(Click-target data)
* * *

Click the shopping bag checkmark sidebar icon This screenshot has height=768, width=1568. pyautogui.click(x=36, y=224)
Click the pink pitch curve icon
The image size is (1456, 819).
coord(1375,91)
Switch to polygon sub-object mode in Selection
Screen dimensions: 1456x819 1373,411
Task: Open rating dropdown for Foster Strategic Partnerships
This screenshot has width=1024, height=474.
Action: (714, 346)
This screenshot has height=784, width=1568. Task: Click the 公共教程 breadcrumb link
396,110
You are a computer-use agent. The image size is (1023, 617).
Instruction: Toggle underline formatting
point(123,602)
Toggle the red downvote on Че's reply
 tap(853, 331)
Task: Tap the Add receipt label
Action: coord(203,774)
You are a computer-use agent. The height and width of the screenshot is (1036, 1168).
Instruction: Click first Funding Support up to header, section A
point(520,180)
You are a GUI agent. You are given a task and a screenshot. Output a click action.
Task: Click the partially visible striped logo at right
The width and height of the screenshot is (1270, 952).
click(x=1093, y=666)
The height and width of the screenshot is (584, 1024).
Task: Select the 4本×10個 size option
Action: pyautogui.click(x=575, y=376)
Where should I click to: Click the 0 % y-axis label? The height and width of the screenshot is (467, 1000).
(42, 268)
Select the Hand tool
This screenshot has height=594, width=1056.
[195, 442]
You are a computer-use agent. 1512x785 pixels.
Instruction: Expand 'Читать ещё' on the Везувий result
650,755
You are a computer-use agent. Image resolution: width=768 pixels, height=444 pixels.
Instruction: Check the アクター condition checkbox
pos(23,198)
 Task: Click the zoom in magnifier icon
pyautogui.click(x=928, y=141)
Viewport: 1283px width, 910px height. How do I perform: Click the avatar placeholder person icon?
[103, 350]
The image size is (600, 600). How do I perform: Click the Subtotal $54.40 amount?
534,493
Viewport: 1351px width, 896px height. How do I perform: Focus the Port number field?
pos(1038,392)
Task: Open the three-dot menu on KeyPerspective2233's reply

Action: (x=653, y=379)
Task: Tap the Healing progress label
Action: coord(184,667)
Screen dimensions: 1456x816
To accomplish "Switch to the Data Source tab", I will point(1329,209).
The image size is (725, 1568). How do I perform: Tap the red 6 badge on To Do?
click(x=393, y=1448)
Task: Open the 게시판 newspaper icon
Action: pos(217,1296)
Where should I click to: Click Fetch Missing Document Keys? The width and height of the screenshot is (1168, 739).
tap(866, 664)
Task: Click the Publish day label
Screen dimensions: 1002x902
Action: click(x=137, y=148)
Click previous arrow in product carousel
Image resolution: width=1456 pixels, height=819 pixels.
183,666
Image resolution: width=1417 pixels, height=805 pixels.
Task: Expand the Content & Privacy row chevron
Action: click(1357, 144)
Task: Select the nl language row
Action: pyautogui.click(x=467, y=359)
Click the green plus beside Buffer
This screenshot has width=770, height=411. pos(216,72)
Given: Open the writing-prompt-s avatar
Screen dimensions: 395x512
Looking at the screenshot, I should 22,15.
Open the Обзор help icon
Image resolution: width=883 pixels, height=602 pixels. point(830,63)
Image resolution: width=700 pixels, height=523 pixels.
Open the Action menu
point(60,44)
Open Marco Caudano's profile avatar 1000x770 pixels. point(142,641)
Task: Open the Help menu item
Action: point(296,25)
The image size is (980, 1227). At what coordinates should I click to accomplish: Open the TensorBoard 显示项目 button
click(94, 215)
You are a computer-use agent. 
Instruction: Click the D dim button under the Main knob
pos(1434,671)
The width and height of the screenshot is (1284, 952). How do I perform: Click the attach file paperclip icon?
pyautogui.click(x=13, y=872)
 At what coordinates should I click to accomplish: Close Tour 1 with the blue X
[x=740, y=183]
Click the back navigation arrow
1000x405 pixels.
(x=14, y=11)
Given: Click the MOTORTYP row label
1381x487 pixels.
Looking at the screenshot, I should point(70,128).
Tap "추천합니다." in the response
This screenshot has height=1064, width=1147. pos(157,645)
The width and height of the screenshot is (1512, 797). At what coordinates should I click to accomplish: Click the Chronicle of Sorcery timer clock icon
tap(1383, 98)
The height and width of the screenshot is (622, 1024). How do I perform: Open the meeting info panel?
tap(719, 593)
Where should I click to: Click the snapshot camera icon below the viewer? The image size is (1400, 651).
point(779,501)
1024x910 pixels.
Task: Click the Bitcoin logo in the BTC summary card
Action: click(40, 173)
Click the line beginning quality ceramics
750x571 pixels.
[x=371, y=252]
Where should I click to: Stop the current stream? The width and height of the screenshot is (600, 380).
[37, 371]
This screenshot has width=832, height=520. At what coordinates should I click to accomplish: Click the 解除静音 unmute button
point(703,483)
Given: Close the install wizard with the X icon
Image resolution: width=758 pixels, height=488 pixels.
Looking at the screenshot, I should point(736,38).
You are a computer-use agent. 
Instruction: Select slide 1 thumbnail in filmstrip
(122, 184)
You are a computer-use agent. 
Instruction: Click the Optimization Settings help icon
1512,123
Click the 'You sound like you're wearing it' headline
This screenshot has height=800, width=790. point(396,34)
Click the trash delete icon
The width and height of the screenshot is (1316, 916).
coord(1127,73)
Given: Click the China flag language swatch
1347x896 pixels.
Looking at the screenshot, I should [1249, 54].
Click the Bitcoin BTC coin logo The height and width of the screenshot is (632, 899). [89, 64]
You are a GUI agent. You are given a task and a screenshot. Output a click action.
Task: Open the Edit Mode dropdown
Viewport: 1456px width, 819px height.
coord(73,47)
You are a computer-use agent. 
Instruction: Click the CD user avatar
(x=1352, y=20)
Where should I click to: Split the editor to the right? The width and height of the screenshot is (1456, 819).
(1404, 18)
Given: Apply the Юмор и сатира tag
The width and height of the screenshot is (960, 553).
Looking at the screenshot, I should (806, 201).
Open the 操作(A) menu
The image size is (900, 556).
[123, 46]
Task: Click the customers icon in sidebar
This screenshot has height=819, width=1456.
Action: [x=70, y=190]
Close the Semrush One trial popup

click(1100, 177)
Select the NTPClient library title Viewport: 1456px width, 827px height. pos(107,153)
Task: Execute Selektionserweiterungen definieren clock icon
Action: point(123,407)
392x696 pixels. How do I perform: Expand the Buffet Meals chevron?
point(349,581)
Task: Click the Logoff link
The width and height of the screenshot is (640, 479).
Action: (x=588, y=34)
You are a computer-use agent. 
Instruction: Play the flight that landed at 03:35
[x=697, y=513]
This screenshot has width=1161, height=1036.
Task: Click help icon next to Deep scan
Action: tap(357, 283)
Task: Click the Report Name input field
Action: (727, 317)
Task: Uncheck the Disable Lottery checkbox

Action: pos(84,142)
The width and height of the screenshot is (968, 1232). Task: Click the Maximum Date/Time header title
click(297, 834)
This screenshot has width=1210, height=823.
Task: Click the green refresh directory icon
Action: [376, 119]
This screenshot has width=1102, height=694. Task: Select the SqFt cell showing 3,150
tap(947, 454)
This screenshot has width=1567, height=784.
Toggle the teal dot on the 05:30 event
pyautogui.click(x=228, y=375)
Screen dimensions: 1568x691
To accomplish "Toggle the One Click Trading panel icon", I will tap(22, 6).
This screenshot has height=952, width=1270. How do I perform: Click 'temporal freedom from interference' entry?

* * *

**Written task:**
Identify every line in the data above that contains the string "sidebar" and copy each of those lines in full. Case counts when matching.

**Exercise solution:**
Click the shopping bag checkmark sidebar icon This screenshot has height=768, width=1568. pyautogui.click(x=36, y=224)
Task: Click the customers icon in sidebar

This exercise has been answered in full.